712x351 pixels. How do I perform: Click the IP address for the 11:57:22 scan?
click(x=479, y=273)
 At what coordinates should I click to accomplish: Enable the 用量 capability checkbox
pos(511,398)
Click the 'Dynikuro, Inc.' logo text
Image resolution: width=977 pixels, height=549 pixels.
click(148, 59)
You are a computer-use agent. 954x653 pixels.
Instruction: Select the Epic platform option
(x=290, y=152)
==
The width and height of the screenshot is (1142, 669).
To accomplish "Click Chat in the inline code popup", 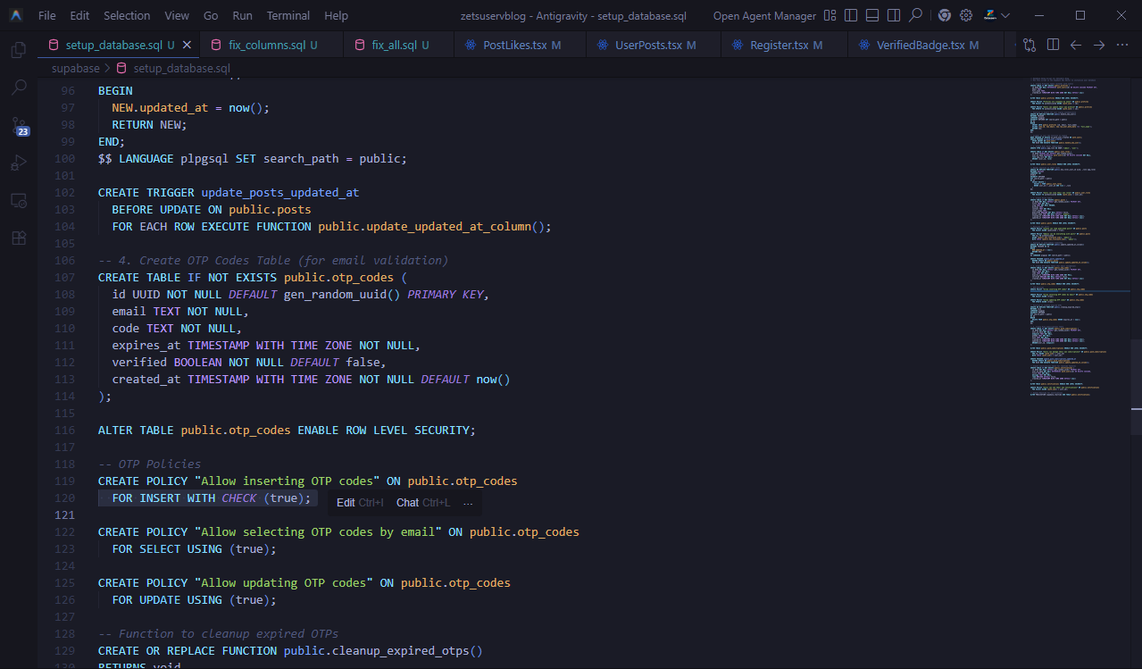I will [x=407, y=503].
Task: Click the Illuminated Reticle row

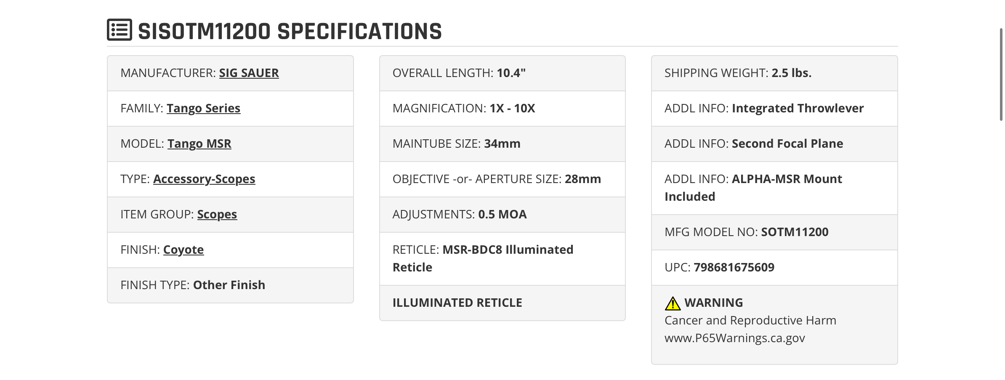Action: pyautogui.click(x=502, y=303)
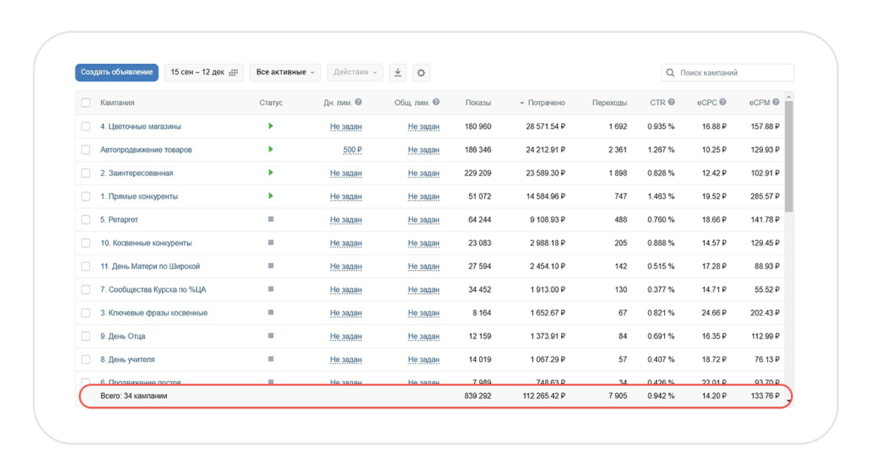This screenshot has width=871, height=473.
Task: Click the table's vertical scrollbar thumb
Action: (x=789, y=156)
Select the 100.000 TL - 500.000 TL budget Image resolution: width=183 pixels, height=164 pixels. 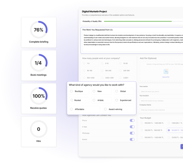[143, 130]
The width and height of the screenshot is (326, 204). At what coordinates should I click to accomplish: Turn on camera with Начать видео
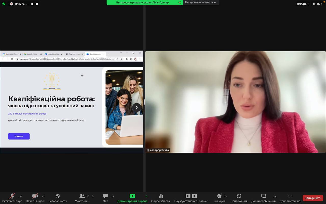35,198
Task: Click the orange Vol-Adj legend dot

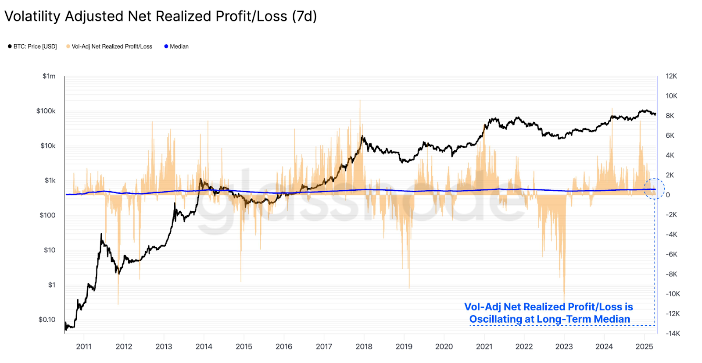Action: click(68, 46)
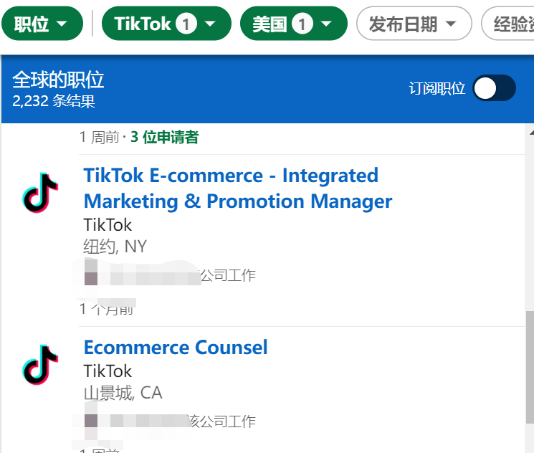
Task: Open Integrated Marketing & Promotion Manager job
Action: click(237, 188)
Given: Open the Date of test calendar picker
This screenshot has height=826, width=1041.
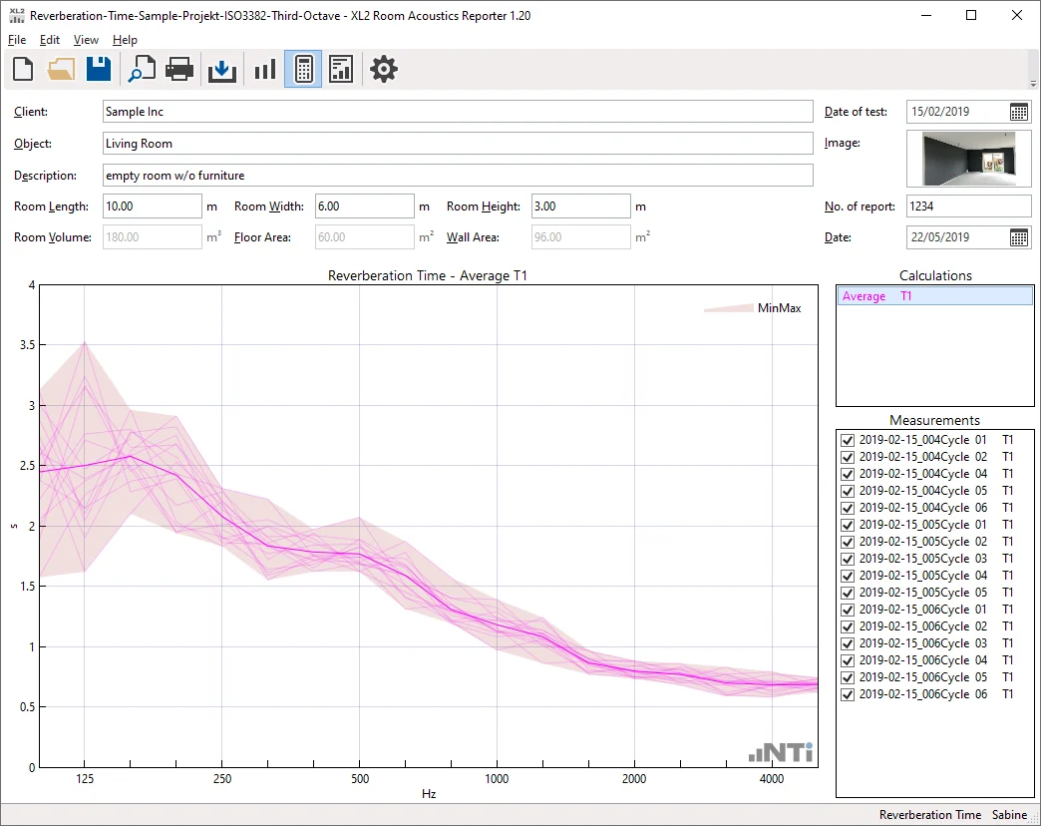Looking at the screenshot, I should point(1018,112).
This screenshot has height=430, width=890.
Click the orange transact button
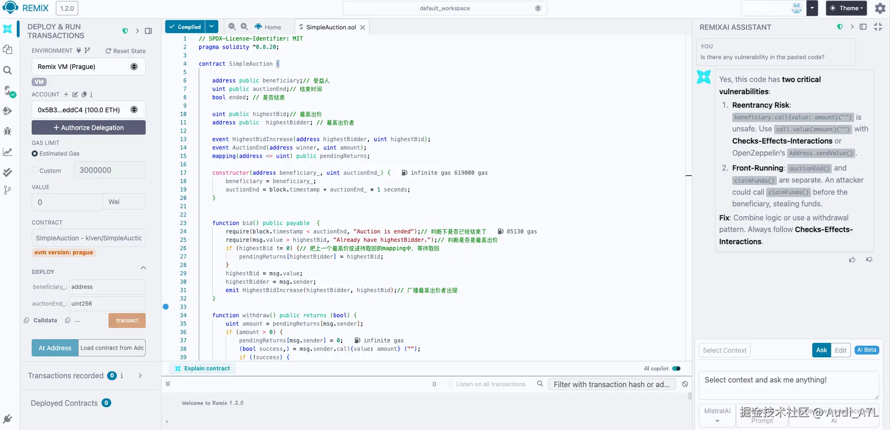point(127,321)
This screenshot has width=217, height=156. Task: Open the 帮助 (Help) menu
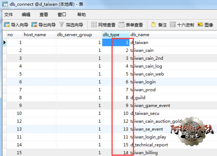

THE TASK
Working from the data above, extract solely the lines from the one containing "712x351 pixels. How" through the one containing "You are a computer-use agent. 954x653 pixels.", exactly as they appear, both included.

OUTPUT
712x351 pixels. How do I perform: Click the IP address for the 11:57:22 scan?
click(x=479, y=273)
 At what coordinates should I click to accomplish: Enable the 用量 capability checkbox
pos(511,398)
Click the 'Dynikuro, Inc.' logo text
Image resolution: width=977 pixels, height=549 pixels.
click(148, 59)
You are a computer-use agent. 954x653 pixels.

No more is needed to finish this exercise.